Reasoning geometrically

Another promising direction is to jointly perform image recognition and geometric reasoning. In the leading models for image recognition, only 2D appearance information is considered. By contrast, humans perceive 3D scene layouts together with inferring the semantic categories that exist within. A 3D layout may be derived not only from binocular vision, but also from geometric reasoning on 2D input, such as when people look at photos. Joint image recognition and geometry reasoning offers mutual benefits. The 3D layout determined from geometric reasoning can help to guide recognition in instances of unseen perspectives, deformations, and appearance. It can also eliminate unreasonable semantic layouts and help in recognizing categories defined by their 3D shape or functions. For example, there exist large intra-class appearance variation among sofas. However, they share common properties that can aid in identifying them, such as having a horizontal surface for sitting and a back surface for support. On the other hand, recognized semantics can regularize the solution space of geometric reasoning. For example, if a dog is recognized in a scene, its corresponding 3D configuration should fit the 3D shape model of dogs.

Modeling relationships

Relational modeling also holds great potential. To comprehensively understand a scene, it is vital to model the relationships and interactions among the object entities that are present (Images 4 and 5). Consider two images that each contain a person and a horse. If one displays the person riding the horse and the other exhibits the horse trampling the person, what is shown in these images has an entirely different meaning. Moreover, the underlying scene structure extracted through relational modeling can help to compensate when current deep learning methods falter due to limited data. Though efforts are already underway for this problem, the research is still preliminary and there is much room for exploration.

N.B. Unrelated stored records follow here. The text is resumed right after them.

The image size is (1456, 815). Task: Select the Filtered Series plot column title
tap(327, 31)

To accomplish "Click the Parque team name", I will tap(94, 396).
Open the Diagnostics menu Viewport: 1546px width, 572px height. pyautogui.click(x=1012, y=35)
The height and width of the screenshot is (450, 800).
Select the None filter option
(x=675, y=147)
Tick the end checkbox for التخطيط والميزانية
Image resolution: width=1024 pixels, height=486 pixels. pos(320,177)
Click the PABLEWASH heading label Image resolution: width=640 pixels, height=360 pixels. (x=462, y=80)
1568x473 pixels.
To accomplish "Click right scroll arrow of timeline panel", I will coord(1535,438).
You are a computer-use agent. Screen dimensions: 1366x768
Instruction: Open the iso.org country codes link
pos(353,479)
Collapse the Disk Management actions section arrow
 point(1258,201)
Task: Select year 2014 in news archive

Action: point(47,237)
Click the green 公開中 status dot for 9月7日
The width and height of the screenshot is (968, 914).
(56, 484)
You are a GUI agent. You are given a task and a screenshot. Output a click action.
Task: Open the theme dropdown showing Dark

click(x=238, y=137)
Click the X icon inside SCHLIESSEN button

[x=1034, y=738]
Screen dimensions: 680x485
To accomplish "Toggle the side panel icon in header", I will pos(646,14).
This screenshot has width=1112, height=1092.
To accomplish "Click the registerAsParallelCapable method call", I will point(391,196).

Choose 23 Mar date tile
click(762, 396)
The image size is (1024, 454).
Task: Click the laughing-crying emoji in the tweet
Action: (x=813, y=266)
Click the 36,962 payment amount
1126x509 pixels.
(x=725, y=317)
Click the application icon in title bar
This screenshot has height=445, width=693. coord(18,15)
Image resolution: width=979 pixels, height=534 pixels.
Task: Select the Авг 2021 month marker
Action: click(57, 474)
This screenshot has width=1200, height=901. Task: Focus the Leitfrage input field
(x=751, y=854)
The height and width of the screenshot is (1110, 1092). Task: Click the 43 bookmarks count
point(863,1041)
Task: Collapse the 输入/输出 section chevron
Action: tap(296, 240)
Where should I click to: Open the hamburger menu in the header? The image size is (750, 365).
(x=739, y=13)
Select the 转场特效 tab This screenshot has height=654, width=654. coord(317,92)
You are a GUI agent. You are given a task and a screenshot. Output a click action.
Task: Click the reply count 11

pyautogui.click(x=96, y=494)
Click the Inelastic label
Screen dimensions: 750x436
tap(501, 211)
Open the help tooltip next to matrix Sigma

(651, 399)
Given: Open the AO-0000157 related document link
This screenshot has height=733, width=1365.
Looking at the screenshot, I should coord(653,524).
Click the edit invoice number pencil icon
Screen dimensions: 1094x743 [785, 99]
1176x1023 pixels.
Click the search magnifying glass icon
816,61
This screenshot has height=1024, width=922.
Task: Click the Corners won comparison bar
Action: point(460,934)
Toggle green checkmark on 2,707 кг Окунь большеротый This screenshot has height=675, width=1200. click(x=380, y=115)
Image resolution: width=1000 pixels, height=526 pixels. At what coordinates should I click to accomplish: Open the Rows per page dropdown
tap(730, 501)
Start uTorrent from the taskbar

Image 4 Reconstruct the point clouds of complex dynamic scenes from two different frames of video.

Image 5 Relational network in target detection. f_A represents the external features of objects, and f_G represents the geometric characteristics of objects.

Learning to learn

An additional direction to mention is meta learning, which aims to learn the learning process. This topic has attracted considerable attention recently and neural architecture search can be deemed as one application of meta learning. The research on meta learning, however, is still at an early stage, as the mechanisms, representations, and algorithms for modeling the learning process are currently rudimentary. Taking neural architecture search as an example, it is restricted to simple combinations of existing network modules only. The meta learner cannot capture the subtle intuition and sharp insight needed to create novel network modules. With advances in meta learning, the full potential of automatic architecture design may be unleashed, leading to network configurations that surpass those obtained through manual engineering (Image 6).

Image 6 Recent progress in meta learning. From left to right, they are meta parametric optimization, neural structure search, and small sample image classification respectively.

It is an exciting time to be working on image recognition, a time full of opportunities for driving the field forward and impacting futuristic applications. We eagerly anticipate the advances soon to come and expect these new technologies to transform our lives in profound and amazing ways.

 

[1] Benjamin Recht, Rebecca Roelofs, Ludwig Schmidt, Vaishaal Shankar. Do CIFAR-10 Classifiers Generalize to CIFAR-10? arXiv preprint, 2018.

[2] Chen Sun, Abhinav Shrivastava, Saurabh Singh, Abhinav Gupta. Revisiting Unreasonable Effectiveness of Data in Deep Learning Era. ICCV, 2017.